* _Task statement_: Drop all pictures and repeat exactly the lines from the line holding "Given: Collapse the Volume 2 panel" through the end of the records.

* _Data to examine_:

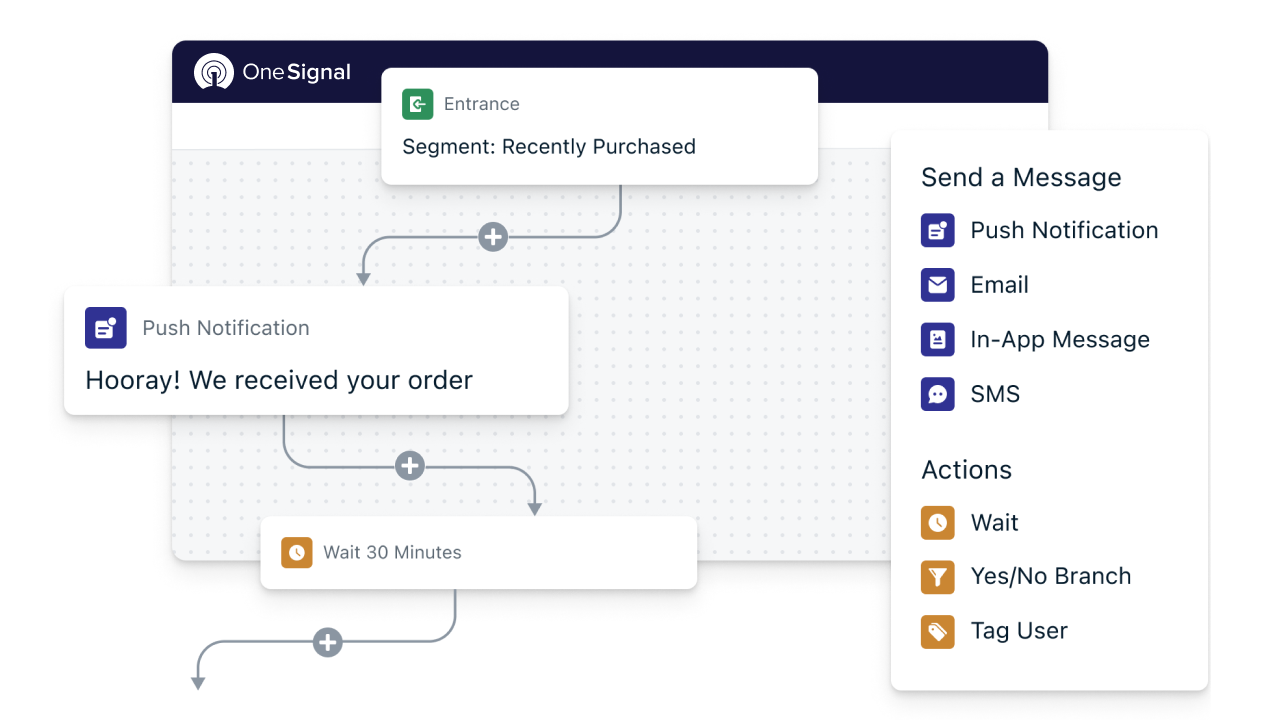Click the icon on the Push Notification node

coord(105,328)
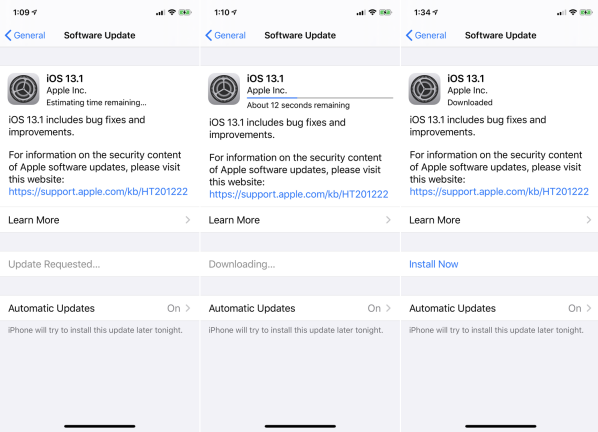
Task: Open support.apple.com link in 1:10 downloading screen
Action: (x=299, y=194)
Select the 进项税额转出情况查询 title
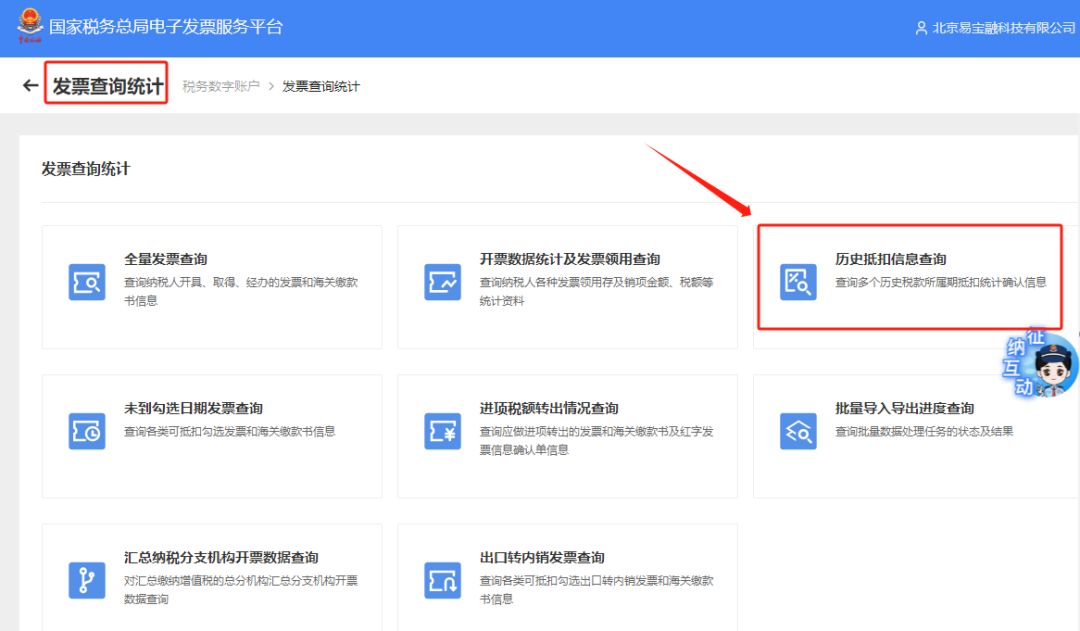Viewport: 1080px width, 631px height. pyautogui.click(x=549, y=408)
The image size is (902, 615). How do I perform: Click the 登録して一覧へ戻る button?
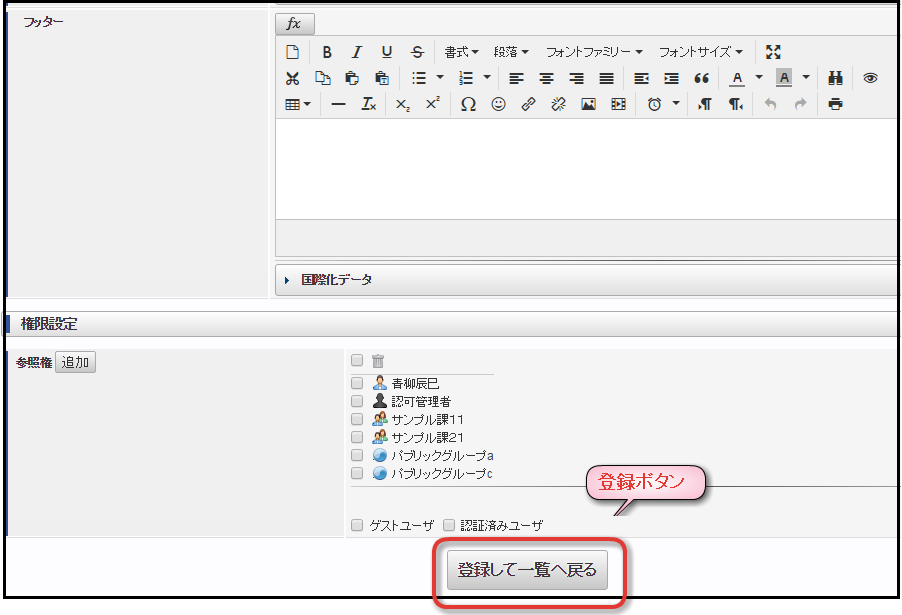tap(527, 570)
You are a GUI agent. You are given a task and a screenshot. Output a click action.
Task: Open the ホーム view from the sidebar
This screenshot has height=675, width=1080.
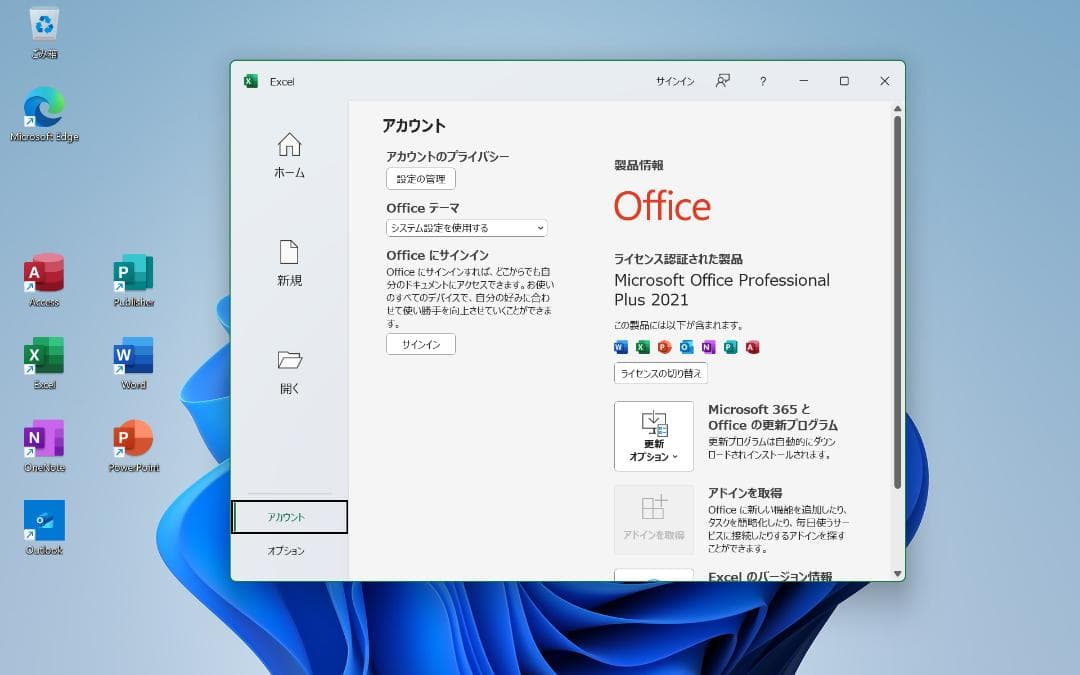pos(289,158)
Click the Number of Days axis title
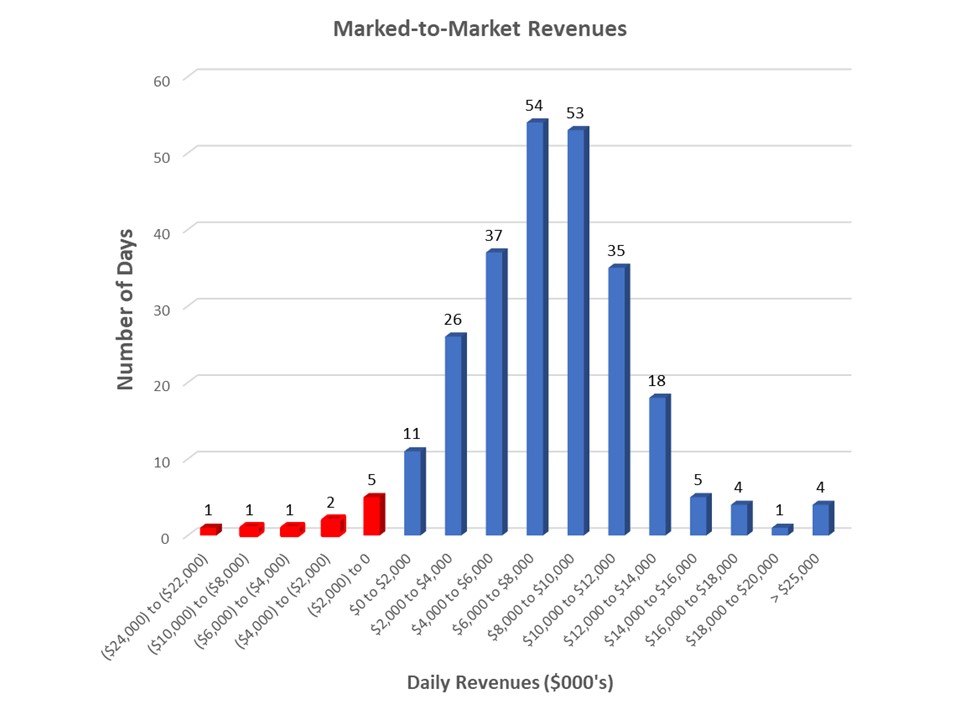This screenshot has width=960, height=720. [127, 300]
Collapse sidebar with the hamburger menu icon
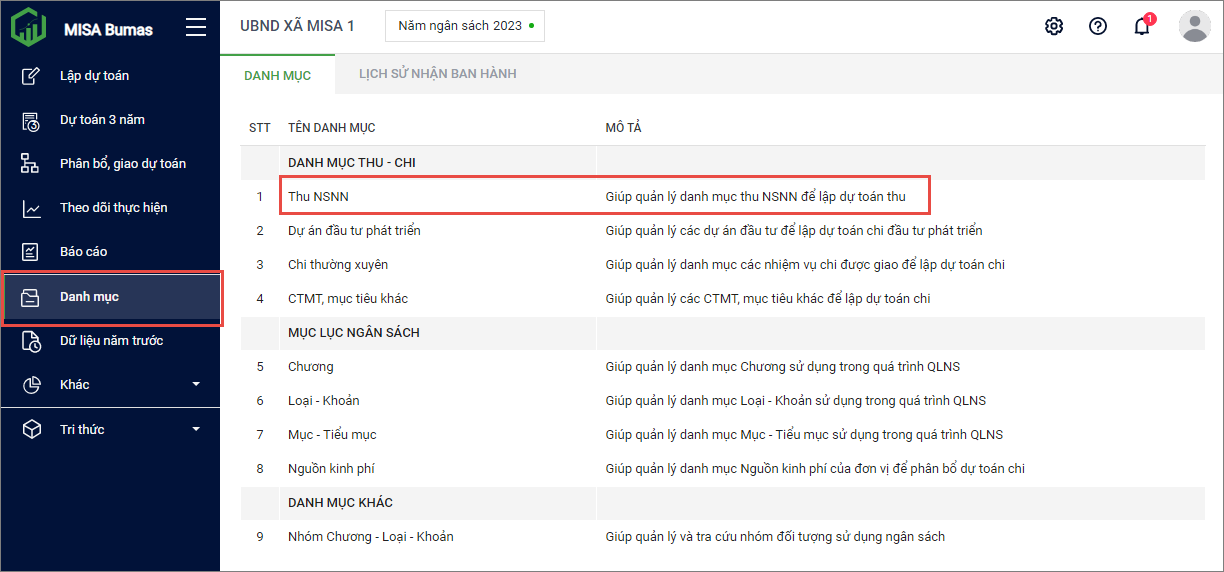Screen dimensions: 1224x572 196,27
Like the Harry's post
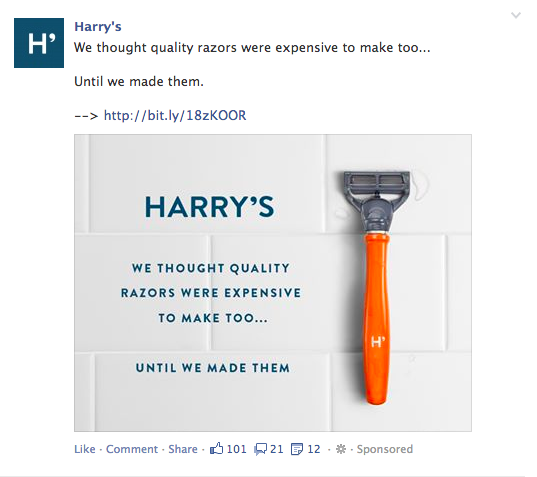Screen dimensions: 537x477 [85, 449]
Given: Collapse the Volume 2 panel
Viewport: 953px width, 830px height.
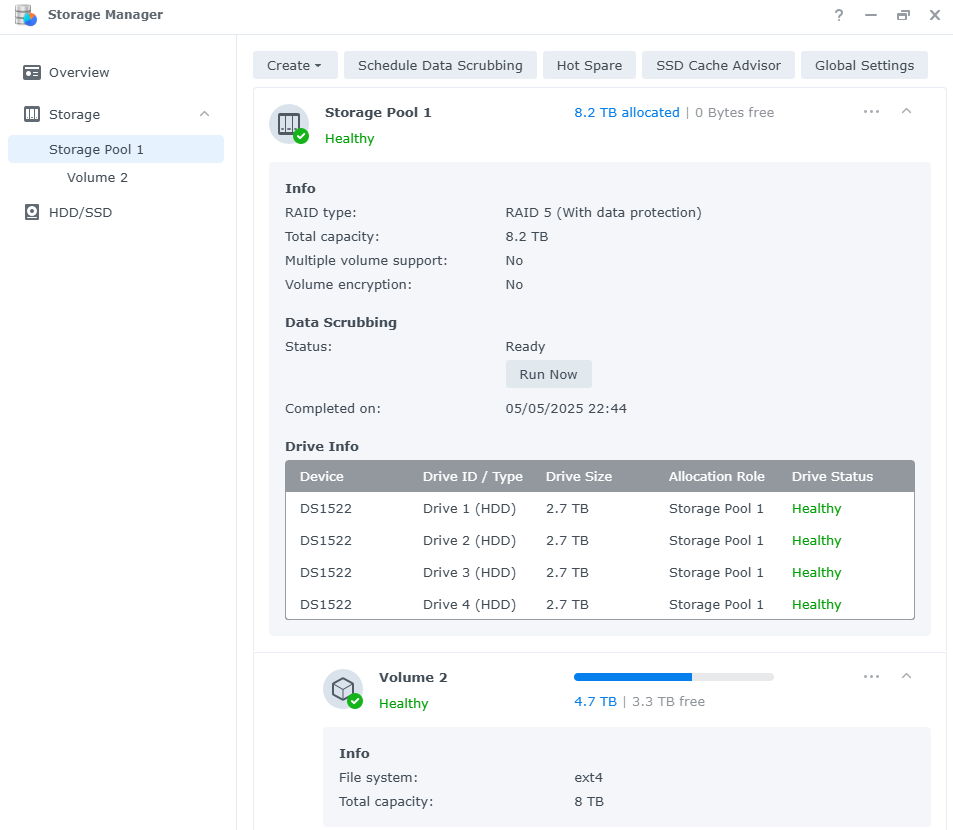Looking at the screenshot, I should click(907, 677).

* _Solution for this problem_:
Given: Collapse the Volume 2 panel
Viewport: 953px width, 830px height.
Looking at the screenshot, I should click(907, 677).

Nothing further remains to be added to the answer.